Start of Block
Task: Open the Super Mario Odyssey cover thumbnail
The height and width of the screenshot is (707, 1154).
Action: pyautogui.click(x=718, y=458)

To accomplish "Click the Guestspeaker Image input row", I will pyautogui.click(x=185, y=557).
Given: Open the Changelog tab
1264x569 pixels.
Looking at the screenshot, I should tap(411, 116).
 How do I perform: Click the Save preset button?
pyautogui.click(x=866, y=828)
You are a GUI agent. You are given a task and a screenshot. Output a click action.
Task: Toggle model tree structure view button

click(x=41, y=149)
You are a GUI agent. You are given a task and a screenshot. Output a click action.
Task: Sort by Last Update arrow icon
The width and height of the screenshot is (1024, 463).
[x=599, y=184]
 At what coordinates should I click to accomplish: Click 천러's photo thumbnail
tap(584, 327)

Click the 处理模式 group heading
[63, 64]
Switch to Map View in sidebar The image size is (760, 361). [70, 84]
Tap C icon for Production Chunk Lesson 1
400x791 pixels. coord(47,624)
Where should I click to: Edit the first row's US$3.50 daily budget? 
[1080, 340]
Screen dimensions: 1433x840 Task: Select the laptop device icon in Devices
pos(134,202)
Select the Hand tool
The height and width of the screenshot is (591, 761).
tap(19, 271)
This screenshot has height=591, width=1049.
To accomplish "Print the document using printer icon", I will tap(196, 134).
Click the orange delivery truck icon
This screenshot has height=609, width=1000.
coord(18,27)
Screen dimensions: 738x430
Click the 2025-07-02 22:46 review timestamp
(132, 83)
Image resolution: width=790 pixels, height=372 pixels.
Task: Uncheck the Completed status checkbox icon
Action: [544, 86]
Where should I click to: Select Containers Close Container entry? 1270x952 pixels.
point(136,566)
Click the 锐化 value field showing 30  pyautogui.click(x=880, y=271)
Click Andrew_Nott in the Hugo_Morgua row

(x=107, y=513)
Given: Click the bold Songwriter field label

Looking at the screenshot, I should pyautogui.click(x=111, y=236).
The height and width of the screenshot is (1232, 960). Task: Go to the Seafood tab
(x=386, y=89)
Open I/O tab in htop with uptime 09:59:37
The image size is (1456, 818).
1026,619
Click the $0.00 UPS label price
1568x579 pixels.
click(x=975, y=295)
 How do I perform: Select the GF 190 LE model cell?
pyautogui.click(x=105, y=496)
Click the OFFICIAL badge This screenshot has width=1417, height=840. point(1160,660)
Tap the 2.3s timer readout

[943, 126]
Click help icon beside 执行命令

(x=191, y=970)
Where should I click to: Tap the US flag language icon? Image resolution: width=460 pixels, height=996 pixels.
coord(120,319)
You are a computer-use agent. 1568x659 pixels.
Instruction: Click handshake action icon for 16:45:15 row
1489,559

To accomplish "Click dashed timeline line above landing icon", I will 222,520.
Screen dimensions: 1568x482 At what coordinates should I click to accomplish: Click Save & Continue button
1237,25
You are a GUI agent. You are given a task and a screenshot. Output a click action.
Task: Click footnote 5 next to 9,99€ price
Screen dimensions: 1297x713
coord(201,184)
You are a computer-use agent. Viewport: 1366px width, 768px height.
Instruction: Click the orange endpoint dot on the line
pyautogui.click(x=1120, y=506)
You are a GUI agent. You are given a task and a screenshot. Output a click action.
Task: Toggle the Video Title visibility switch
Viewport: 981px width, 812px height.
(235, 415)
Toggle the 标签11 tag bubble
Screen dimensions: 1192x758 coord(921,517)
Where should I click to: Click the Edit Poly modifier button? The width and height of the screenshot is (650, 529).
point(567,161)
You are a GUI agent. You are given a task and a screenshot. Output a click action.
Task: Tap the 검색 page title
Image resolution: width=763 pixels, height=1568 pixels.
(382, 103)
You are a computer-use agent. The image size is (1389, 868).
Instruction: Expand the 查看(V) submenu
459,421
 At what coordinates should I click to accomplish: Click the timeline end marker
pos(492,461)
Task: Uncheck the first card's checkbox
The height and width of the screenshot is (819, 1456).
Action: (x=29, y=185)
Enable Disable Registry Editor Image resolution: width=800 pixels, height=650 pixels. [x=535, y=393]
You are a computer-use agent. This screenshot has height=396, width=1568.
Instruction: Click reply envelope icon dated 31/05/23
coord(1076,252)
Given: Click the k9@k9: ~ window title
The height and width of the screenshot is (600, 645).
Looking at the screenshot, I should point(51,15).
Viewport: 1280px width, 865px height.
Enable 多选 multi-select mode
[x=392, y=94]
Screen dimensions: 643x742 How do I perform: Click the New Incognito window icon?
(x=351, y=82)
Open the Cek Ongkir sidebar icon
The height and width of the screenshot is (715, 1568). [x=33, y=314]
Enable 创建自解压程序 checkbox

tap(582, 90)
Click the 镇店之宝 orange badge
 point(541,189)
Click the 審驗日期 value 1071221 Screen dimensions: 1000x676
End of Block
(Task description)
The response should consist of the entries above, retyped exactly.

(Solution to this problem)
Task: Open the Super Mario Odyssey cover thumbnail
The height and width of the screenshot is (707, 1154).
Action: pyautogui.click(x=718, y=458)

To accomplish "Click the Guestspeaker Image input row", I will pyautogui.click(x=185, y=557).
Given: Open the Changelog tab
1264x569 pixels.
Looking at the screenshot, I should tap(411, 116).
 How do I perform: Click the Save preset button?
pyautogui.click(x=866, y=828)
You are a GUI agent. You are given a task and a screenshot. Output a click action.
Task: Toggle model tree structure view button

click(x=41, y=149)
You are a GUI agent. You are given a task and a screenshot. Output a click action.
Task: Sort by Last Update arrow icon
The width and height of the screenshot is (1024, 463).
[x=599, y=184]
 At what coordinates should I click to accomplish: Click 천러's photo thumbnail
tap(584, 327)

Click the 处理模式 group heading
[63, 64]
Switch to Map View in sidebar The image size is (760, 361). [70, 84]
Tap C icon for Production Chunk Lesson 1
400x791 pixels. coord(47,624)
Where should I click to: Edit the first row's US$3.50 daily budget? 
[1080, 340]
Screen dimensions: 1433x840 Task: Select the laptop device icon in Devices
pos(134,202)
Select the Hand tool
The height and width of the screenshot is (591, 761).
tap(19, 271)
This screenshot has height=591, width=1049.
To accomplish "Print the document using printer icon", I will tap(196, 134).
Click the orange delivery truck icon
This screenshot has height=609, width=1000.
coord(18,27)
Screen dimensions: 738x430
Click the 2025-07-02 22:46 review timestamp
(132, 83)
Image resolution: width=790 pixels, height=372 pixels.
Task: Uncheck the Completed status checkbox icon
Action: [544, 86]
Where should I click to: Select Containers Close Container entry? 1270x952 pixels.
point(136,566)
Click the 锐化 value field showing 30  pyautogui.click(x=880, y=271)
Click Andrew_Nott in the Hugo_Morgua row

(x=107, y=513)
Given: Click the bold Songwriter field label

Looking at the screenshot, I should pyautogui.click(x=111, y=236).
The height and width of the screenshot is (1232, 960). Task: Go to the Seafood tab
(x=386, y=89)
Open I/O tab in htop with uptime 09:59:37
The image size is (1456, 818).
1026,619
Click the $0.00 UPS label price
1568x579 pixels.
click(x=975, y=295)
 How do I perform: Select the GF 190 LE model cell?
pyautogui.click(x=105, y=496)
Click the OFFICIAL badge This screenshot has width=1417, height=840. point(1160,660)
Tap the 2.3s timer readout

[943, 126]
Click help icon beside 执行命令

(x=191, y=970)
Where should I click to: Tap the US flag language icon? Image resolution: width=460 pixels, height=996 pixels.
coord(120,319)
You are a computer-use agent. 1568x659 pixels.
Instruction: Click handshake action icon for 16:45:15 row
1489,559

To accomplish "Click dashed timeline line above landing icon", I will 222,520.
Screen dimensions: 1568x482 At what coordinates should I click to accomplish: Click Save & Continue button
1237,25
You are a GUI agent. You are given a task and a screenshot. Output a click action.
Task: Click footnote 5 next to 9,99€ price
Screen dimensions: 1297x713
coord(201,184)
You are a computer-use agent. Viewport: 1366px width, 768px height.
Instruction: Click the orange endpoint dot on the line
pyautogui.click(x=1120, y=506)
You are a GUI agent. You are given a task and a screenshot. Output a click action.
Task: Toggle the Video Title visibility switch
Viewport: 981px width, 812px height.
(235, 415)
Toggle the 标签11 tag bubble
Screen dimensions: 1192x758 coord(921,517)
Where should I click to: Click the Edit Poly modifier button? The width and height of the screenshot is (650, 529).
point(567,161)
You are a GUI agent. You are given a task and a screenshot. Output a click action.
Task: Tap the 검색 page title
Image resolution: width=763 pixels, height=1568 pixels.
(382, 103)
You are a computer-use agent. The image size is (1389, 868).
Instruction: Expand the 查看(V) submenu
459,421
 At what coordinates should I click to accomplish: Click the timeline end marker
pos(492,461)
Task: Uncheck the first card's checkbox
The height and width of the screenshot is (819, 1456).
Action: (x=29, y=185)
Enable Disable Registry Editor Image resolution: width=800 pixels, height=650 pixels. [x=535, y=393]
You are a computer-use agent. This screenshot has height=396, width=1568.
Instruction: Click reply envelope icon dated 31/05/23
coord(1076,252)
Given: Click the k9@k9: ~ window title
The height and width of the screenshot is (600, 645).
Looking at the screenshot, I should point(51,15).
Viewport: 1280px width, 865px height.
Enable 多选 multi-select mode
[x=392, y=94]
Screen dimensions: 643x742 How do I perform: Click the New Incognito window icon?
(x=351, y=82)
Open the Cek Ongkir sidebar icon
The height and width of the screenshot is (715, 1568). [x=33, y=314]
Enable 创建自解压程序 checkbox

tap(582, 90)
Click the 镇店之宝 orange badge
 point(541,189)
Click the 審驗日期 value 1071221 Screen dimensions: 1000x676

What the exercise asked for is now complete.